WHAT IS EXPECTED
Search the entries below. Return every line that has "agent" in it.

Saved data entries
Content starts

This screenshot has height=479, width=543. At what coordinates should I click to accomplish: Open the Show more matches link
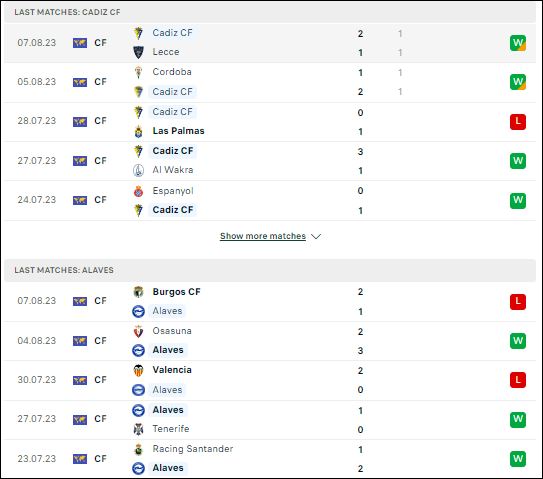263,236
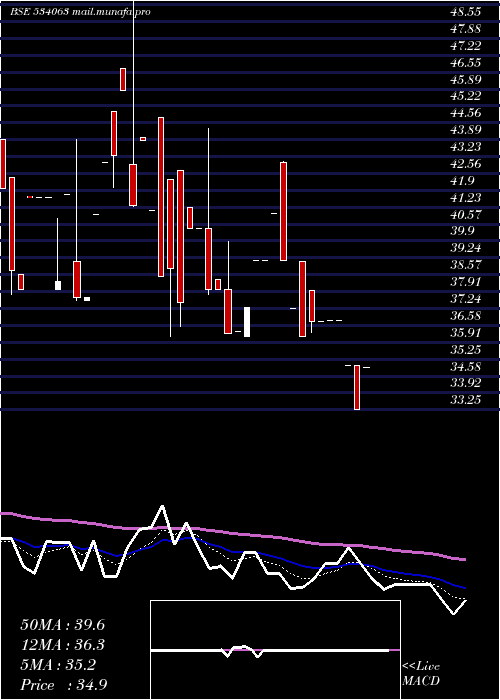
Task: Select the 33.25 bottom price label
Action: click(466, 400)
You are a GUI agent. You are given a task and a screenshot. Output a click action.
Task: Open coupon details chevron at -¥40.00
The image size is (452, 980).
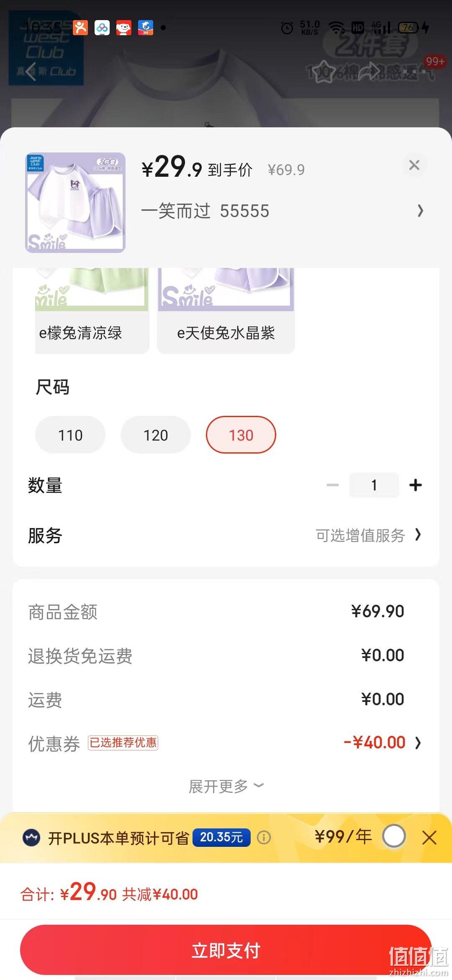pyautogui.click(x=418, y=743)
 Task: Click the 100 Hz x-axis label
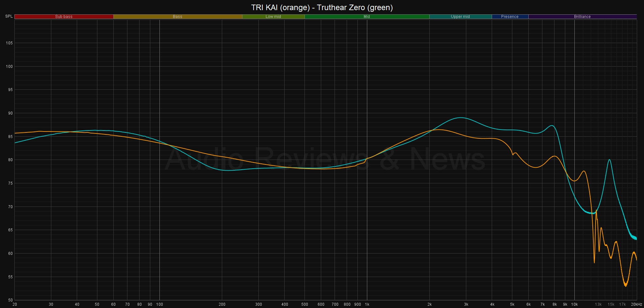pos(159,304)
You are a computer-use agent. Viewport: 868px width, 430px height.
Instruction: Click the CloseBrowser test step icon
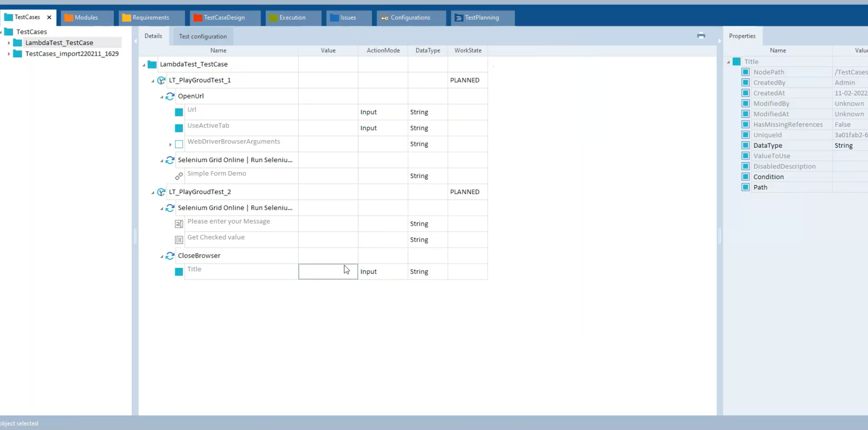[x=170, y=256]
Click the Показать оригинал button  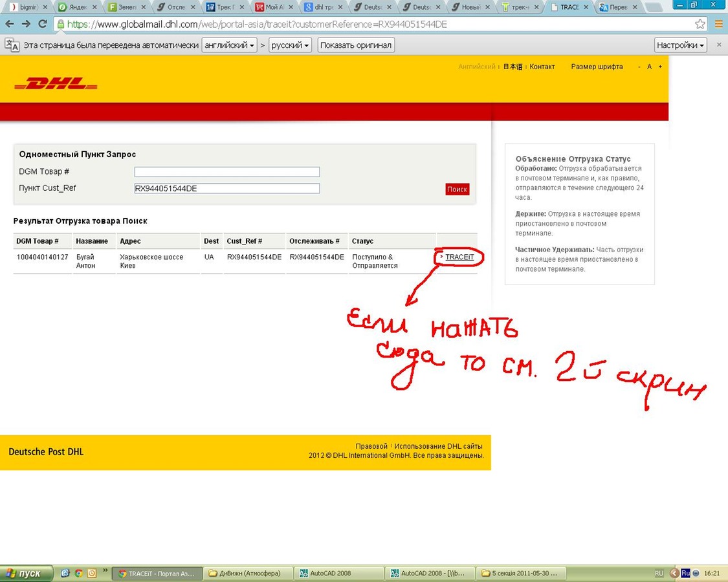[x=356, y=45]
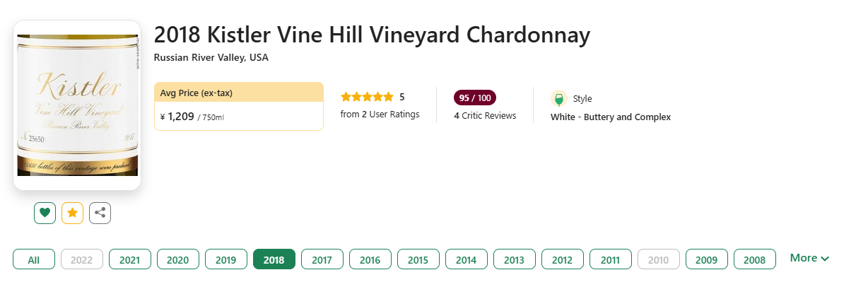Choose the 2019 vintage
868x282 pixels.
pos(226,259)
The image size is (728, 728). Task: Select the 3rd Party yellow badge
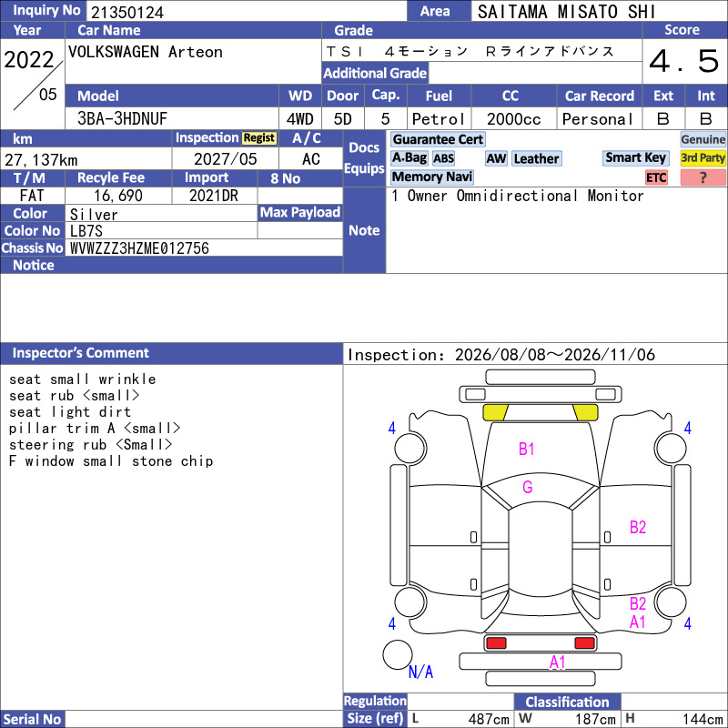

Content ends

YOUR SOLUTION
You are a GUI agent. You are given a task and a screenshot. Output a click action.
You are a computer-use agent. Viewport: 868px width, 430px height.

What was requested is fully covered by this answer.